Thompson became well known as a local colorist, with works ranging from local history to archery. His first book, Hoosier Mosaics, published in 1875, was a collection of short stories illustrating the people and atmosphere of small Indiana towns. He followed it with a successful compilation of his published essays, The Witchery of Archery, which was well received for its wit and use of common language. At this same time, Thompson also published several collections of naturalistic poetry, though they weren't well received at the time.
Thompson wrote the poem "To the South" that was reprinted in George Washington Cable's influential and controversial essay, "The Freedmen's Case in Equity" in 1885. This poem expressed Thompson's reaction to the freeing of the slaves, and implied that some other Southerners were not as angry about the overturning of that institution as Northerners presumed.
Through the 1880s, Thompson moved into the realm of fiction. His early works featured the common thread of simple southern life, taken mostly from Thompson's childhood.

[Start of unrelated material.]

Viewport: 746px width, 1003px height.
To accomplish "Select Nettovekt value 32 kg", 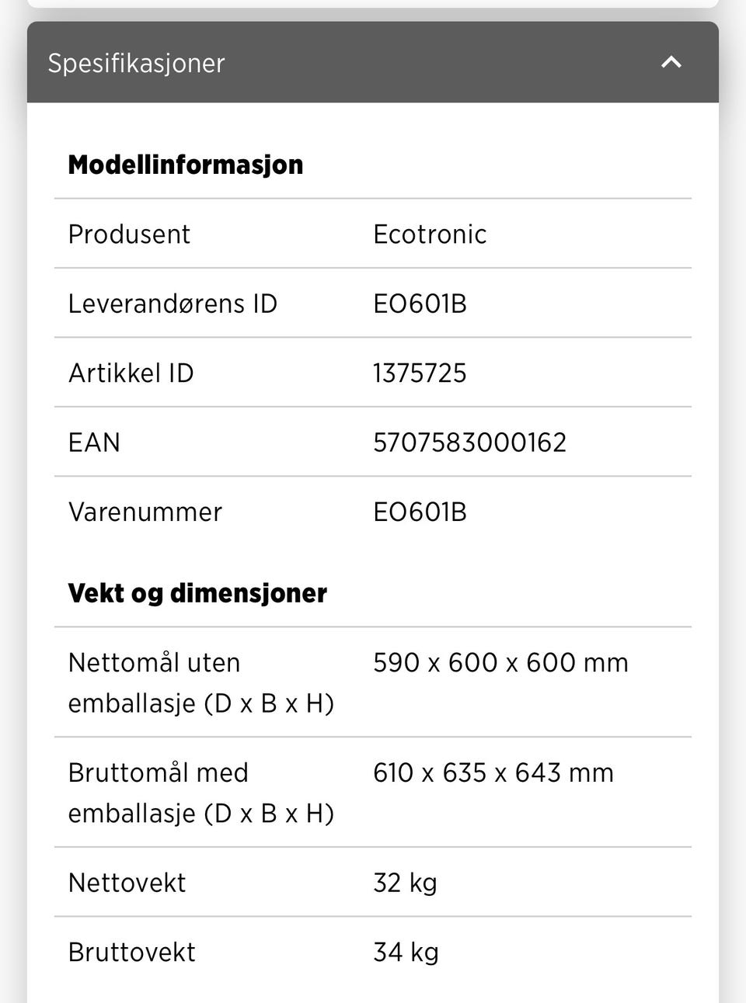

With his 1886 semi-autobiographical novel, A Banker of Bankersville, he returned to his Indiana roots. Arguably his most successful and well-known novel was Alice of Old Vincennes. The novel vividly depicted Indiana during the Revolutionary War.
This bibliography may not be complete.
- Poems (1872–1892)
- Hoosier Mosiacs (1875)
- The Witchery of Archery (1878)
- How to train in Archery (With Will Henry Thompson)(1879)
- A Tallahassee Girl (1882)
- Songs of Fair Weather (1883)
- His Second Campaign (1883)
- Byways and Bird Notes (1885)
- At Love's Extremes (1885) (reissued as Milly: At Love's Extremes in 1901)
- A Banker of Bankersville (1886)
- Sylvan Secrets in Bird-Songs and Brooks (1887)
- The Story of Louisiana (1888)
- A Fortnight of Folly (1888)
- The King of Honey Island (1892)
- Ethics of Literary Art (1893)
- Sweetheart Manette (1894)
- The Ocala Boy (1895)
- Stories of the Cherokee Hills (1898)
- Stories of Indiana (1898)
- Alice of Old Vincennes (1900)
- My Winter Garden (1900)
- Rosalynde's Lovers (1901)
- Joslyn, Mauriel P. (2002). "The Archer from the Cherokee Hills". Georgia Historical Quarterly. 86 (1): 84. Retrieved 19 February 2018.
- The Freedman's Case in Equity
- Maurice Thompson Is Dead; The Novelist Had Been Kept Alive Several Days by Stimulants - His Literary Career, The New York Times (16 February 1901)
- Alderman, Edwin Anderson, et al., eds. Library of Southern Literature, Volume XII, pp. 5254-58 (1907, 1910)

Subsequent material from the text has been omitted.